MATERIAL SHOWN
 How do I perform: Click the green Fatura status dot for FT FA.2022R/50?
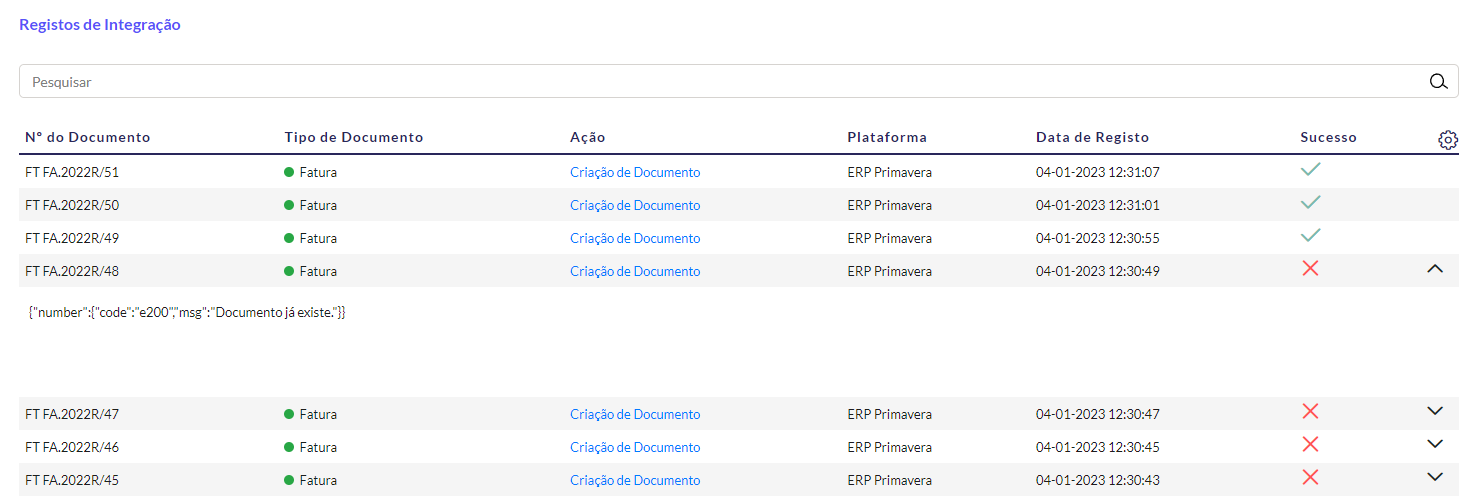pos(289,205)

* * *

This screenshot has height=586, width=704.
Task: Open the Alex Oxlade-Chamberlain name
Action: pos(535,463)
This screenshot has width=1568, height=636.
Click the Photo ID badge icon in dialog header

REQUIRED ACTION
Please give again the lines above between the line holding "This screenshot has width=1568, height=636." and the line holding "Click the Photo", inclusive, exactly as they are and with nothing added.

ANSWER SPACE
This screenshot has width=1568, height=636.
Click the Photo ID badge icon in dialog header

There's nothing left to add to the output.